=== RECORDS TO PROCESS ===
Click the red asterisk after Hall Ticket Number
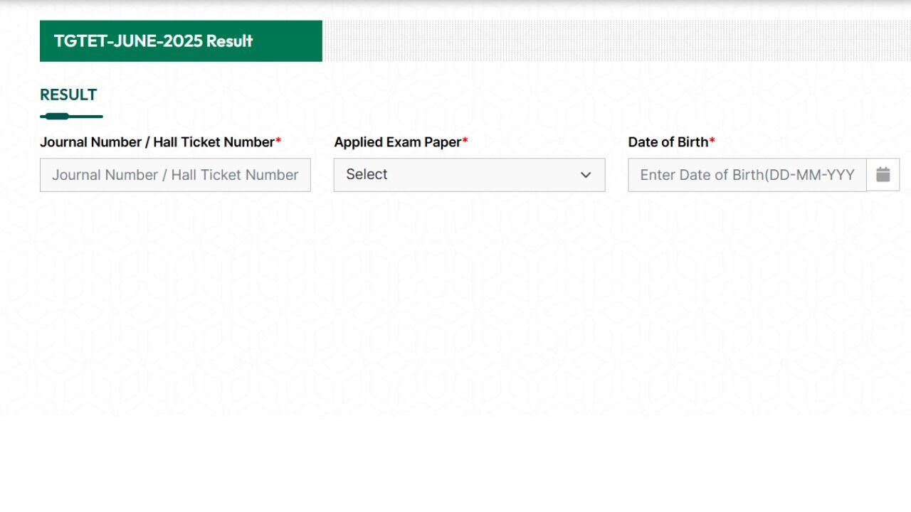coord(278,142)
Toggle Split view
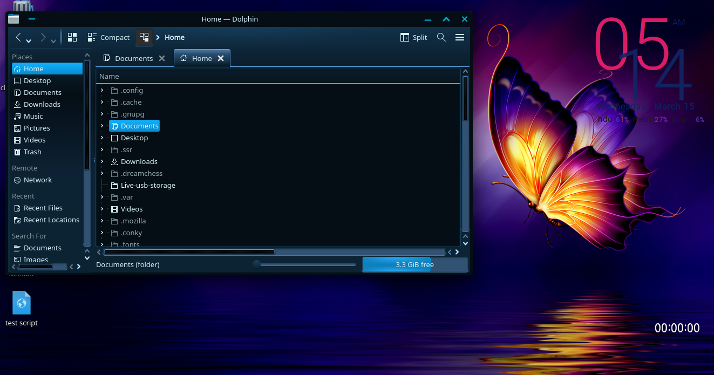 pyautogui.click(x=413, y=37)
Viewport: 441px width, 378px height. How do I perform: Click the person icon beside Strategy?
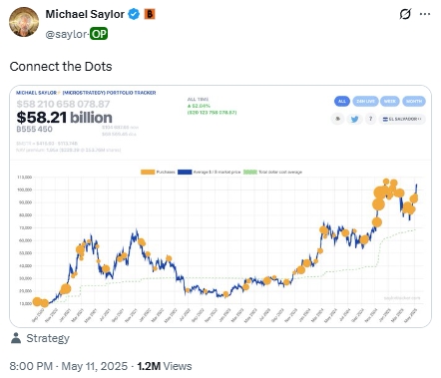pyautogui.click(x=16, y=338)
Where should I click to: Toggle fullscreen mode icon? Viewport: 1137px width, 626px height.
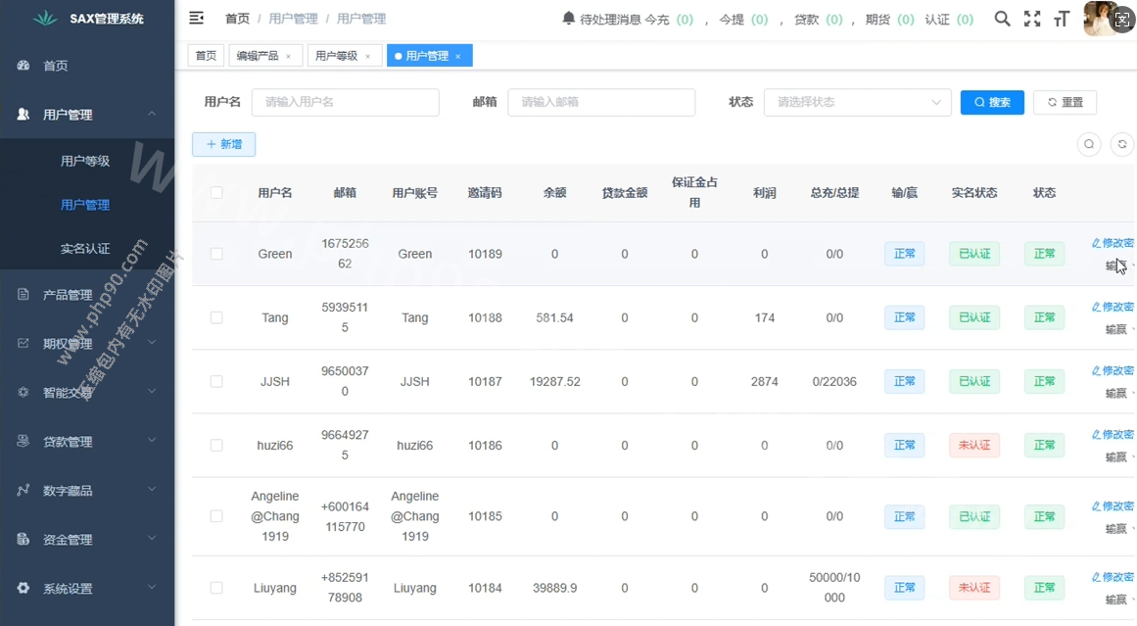tap(1032, 19)
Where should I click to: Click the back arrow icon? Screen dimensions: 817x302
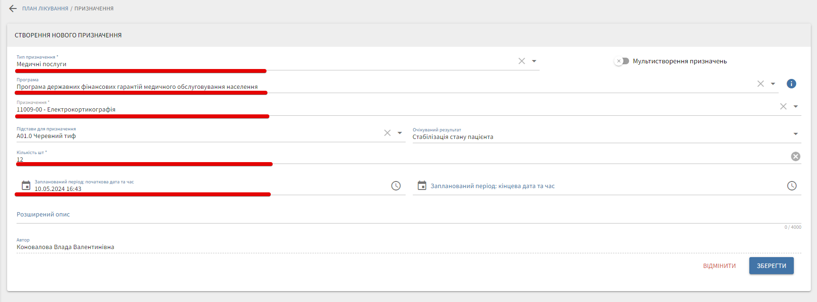[13, 9]
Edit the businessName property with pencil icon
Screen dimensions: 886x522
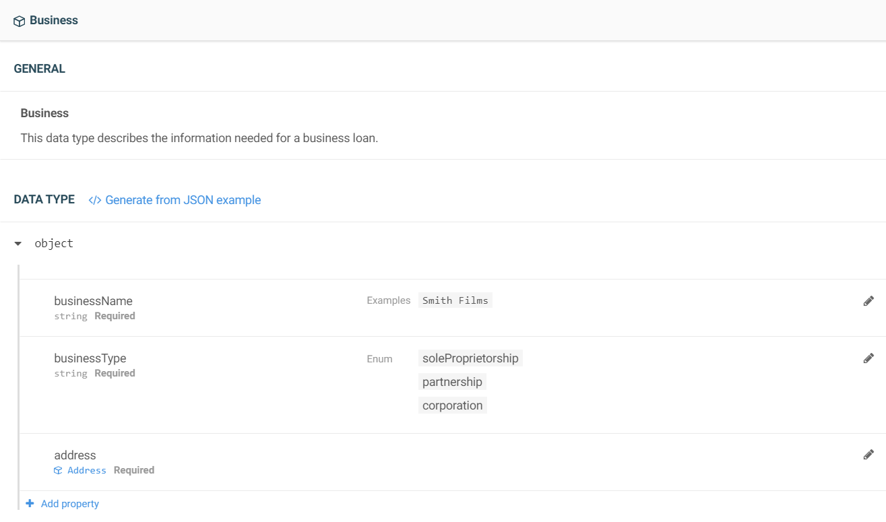(x=868, y=301)
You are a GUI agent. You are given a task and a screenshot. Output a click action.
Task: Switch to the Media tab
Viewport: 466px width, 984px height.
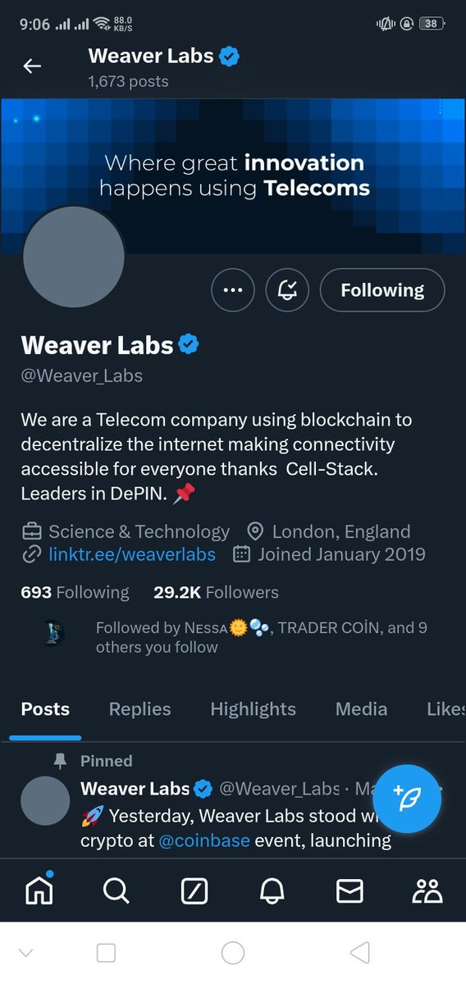pyautogui.click(x=361, y=709)
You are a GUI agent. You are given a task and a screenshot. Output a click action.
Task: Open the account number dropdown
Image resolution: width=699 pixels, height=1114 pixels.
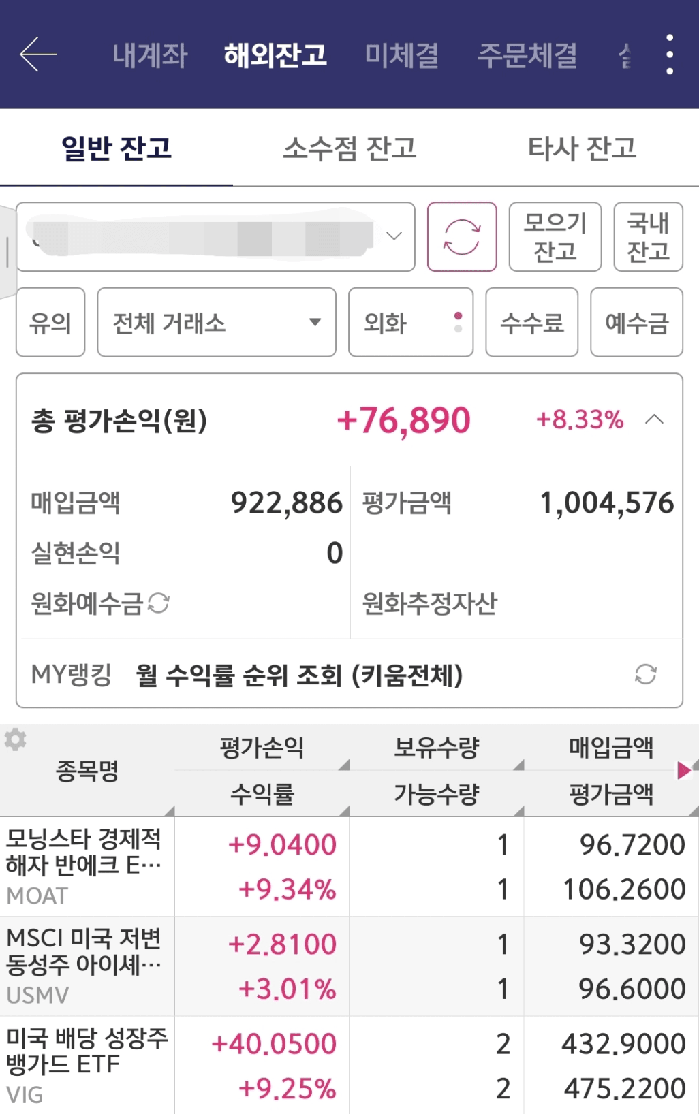tap(215, 236)
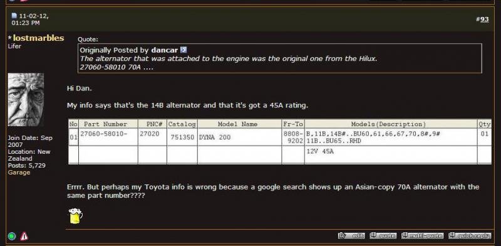Select the Catalog column header
This screenshot has width=501, height=246.
click(182, 124)
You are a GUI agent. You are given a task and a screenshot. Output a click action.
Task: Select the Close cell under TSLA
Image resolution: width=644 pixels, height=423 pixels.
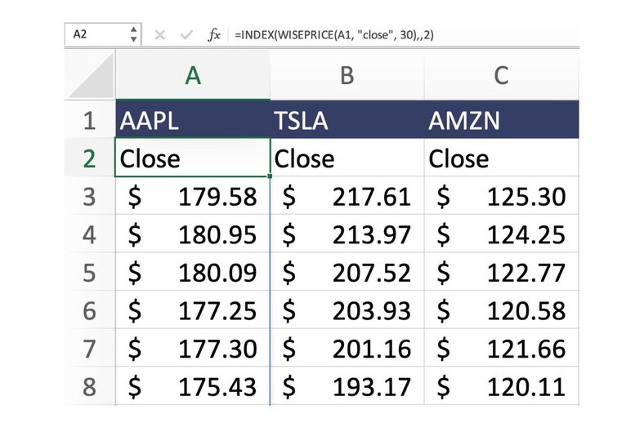(347, 158)
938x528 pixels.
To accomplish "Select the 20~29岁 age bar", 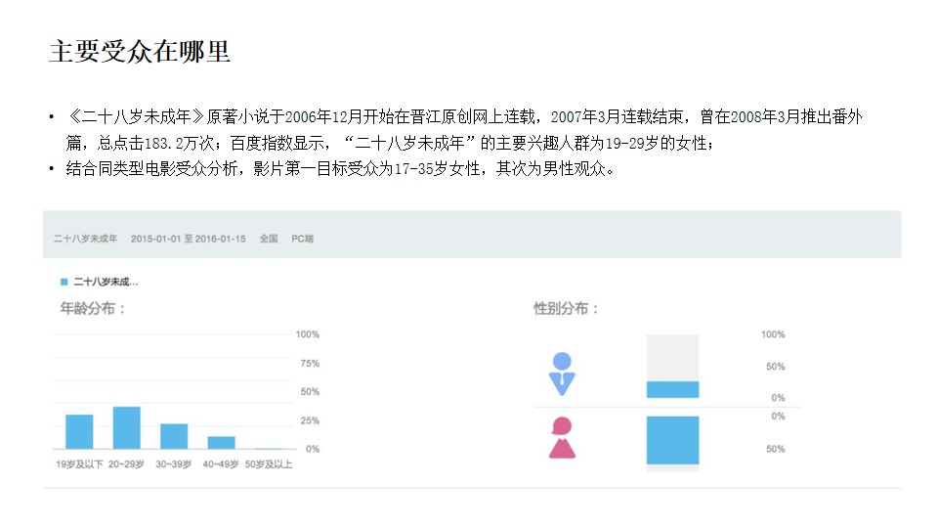I will coord(127,427).
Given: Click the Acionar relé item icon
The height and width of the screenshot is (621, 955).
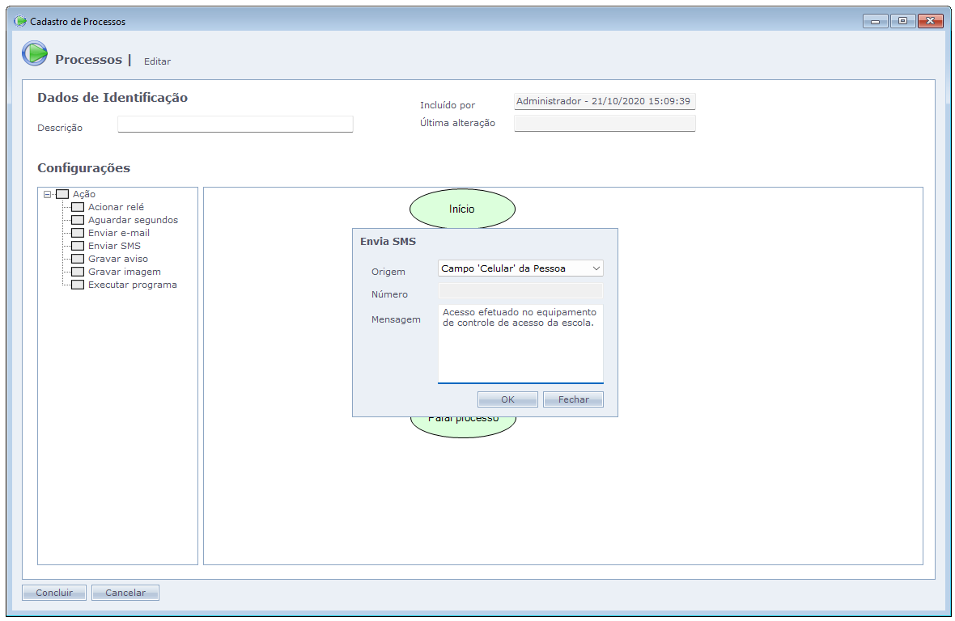Looking at the screenshot, I should point(78,207).
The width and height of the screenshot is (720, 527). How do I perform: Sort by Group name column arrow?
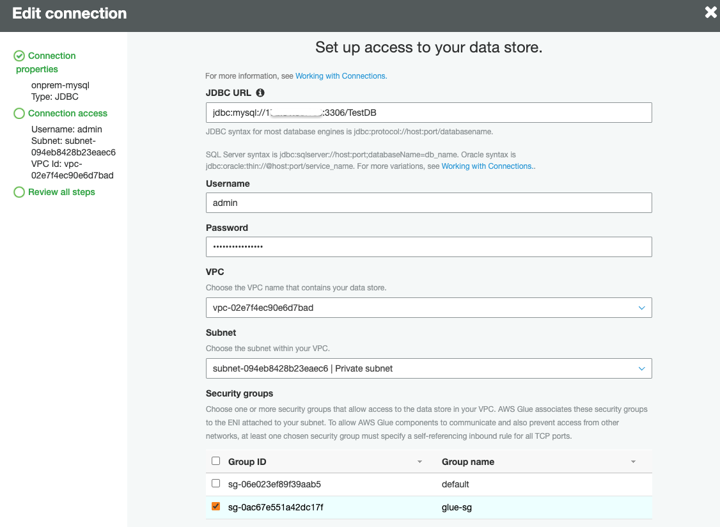[x=633, y=462]
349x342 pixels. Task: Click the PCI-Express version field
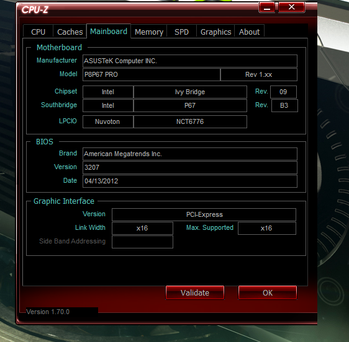point(204,214)
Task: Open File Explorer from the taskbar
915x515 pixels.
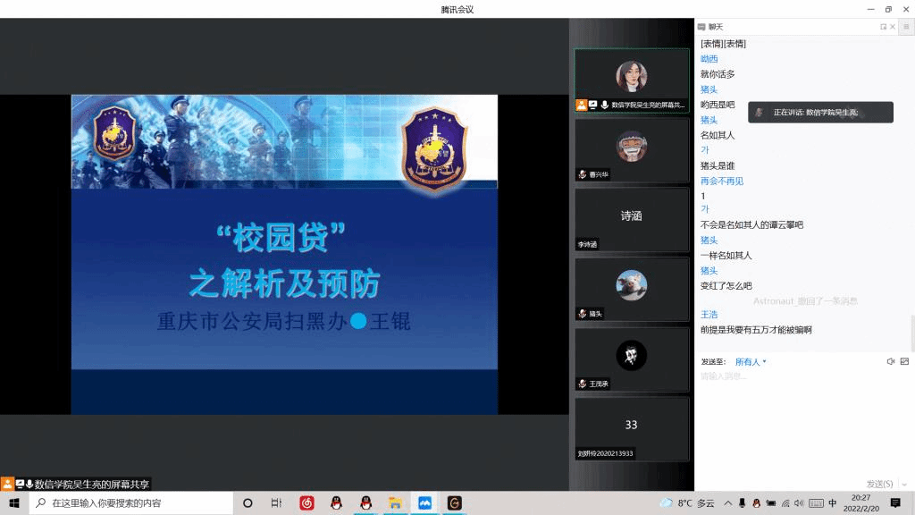Action: pos(395,503)
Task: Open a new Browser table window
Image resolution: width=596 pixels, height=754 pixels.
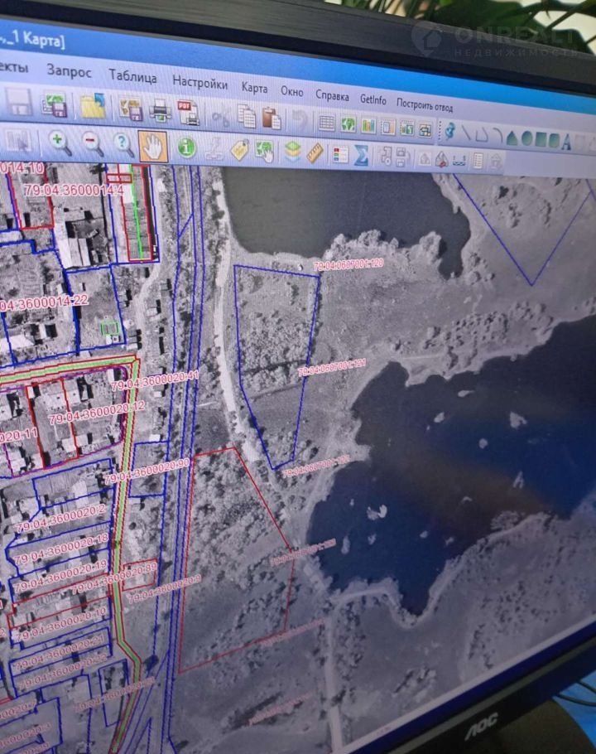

=== EXERCISE AIM ===
Every line in the listing that holds "Open" belongs in the answer.

=== REPLY TO THE TASK ===
Task: Open the account number dropdown
Task: Open File Explorer from the taskbar
Task: Open a new Browser table window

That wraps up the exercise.